■ EXERCISE MATERIALS:
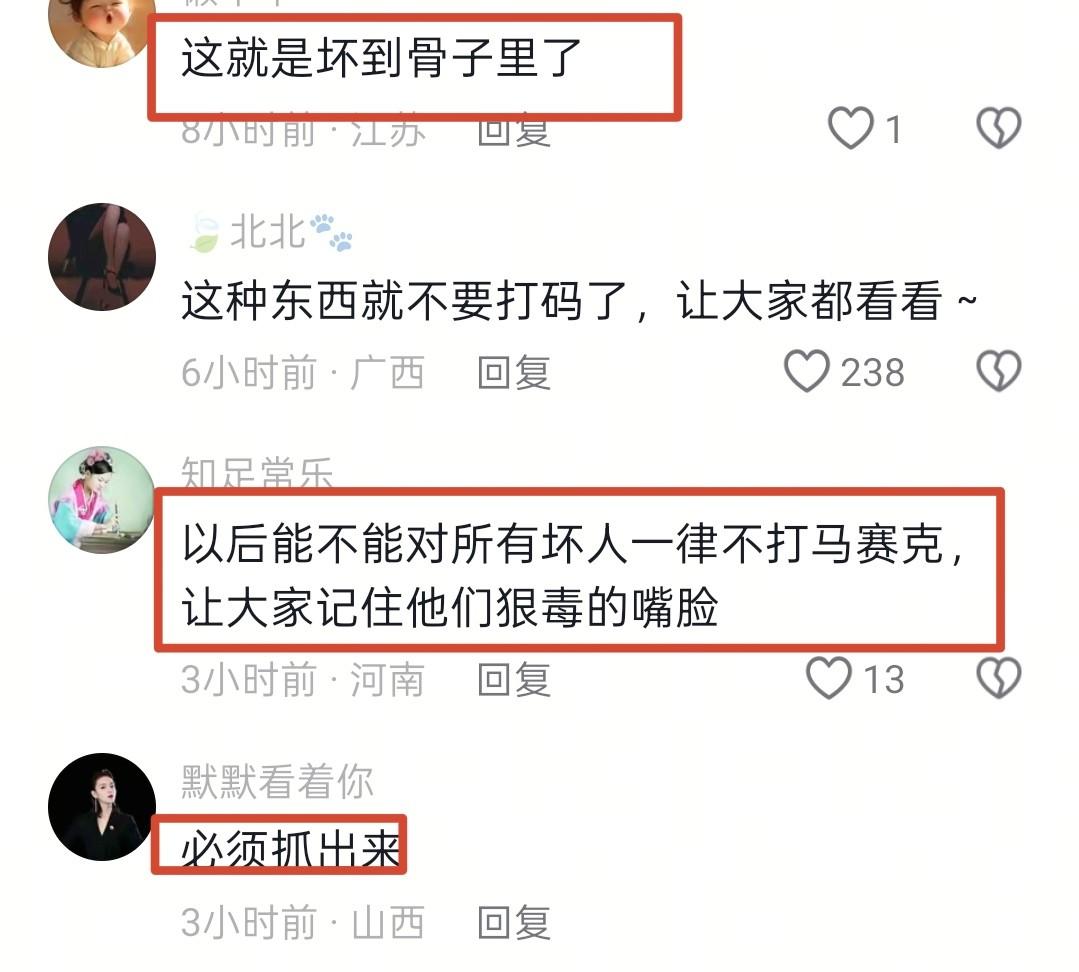Reply to the Henan comment from 知足常乐

(514, 679)
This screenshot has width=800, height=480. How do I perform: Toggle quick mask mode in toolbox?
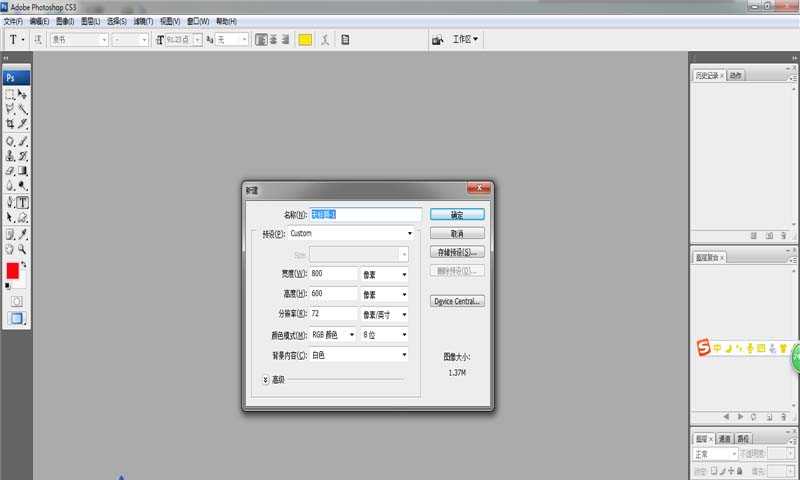[16, 300]
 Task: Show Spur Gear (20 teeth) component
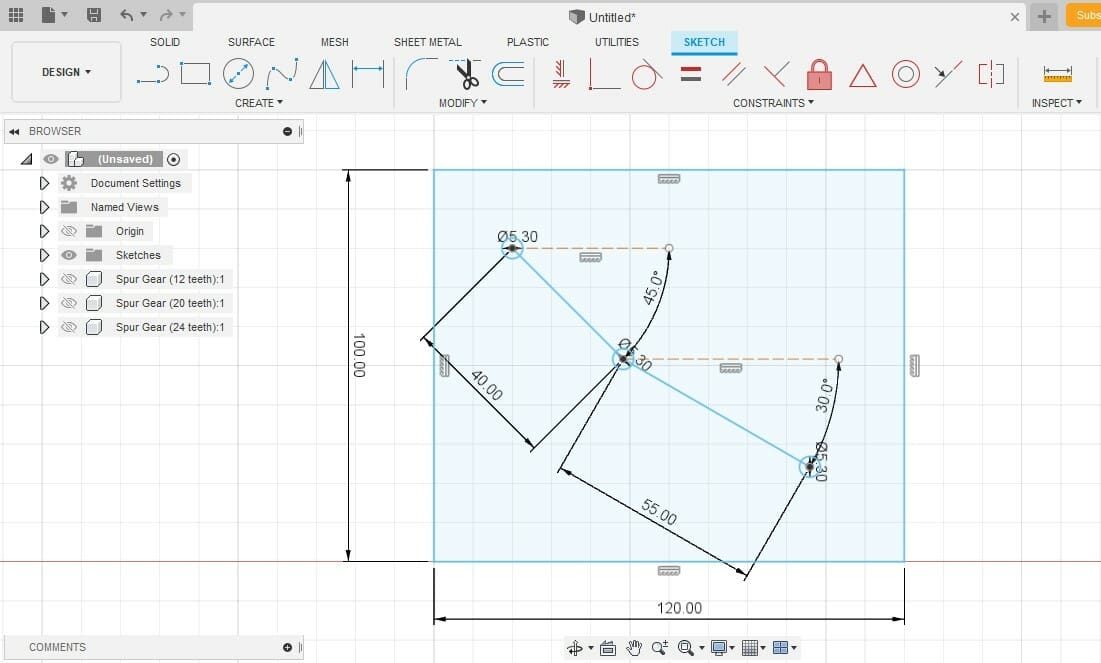pos(70,303)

■ WHAT THE TASK ASKS:
Write out, with no pictures, only the lines from the line containing "This screenshot has" through the last line of the listing above, exactly and with both ends included.

■ TASK RESPONSE:
This screenshot has width=800, height=480. How do I perform: Toggle quick mask mode in toolbox?
[16, 300]
 Task: Show Spur Gear (20 teeth) component
pos(70,303)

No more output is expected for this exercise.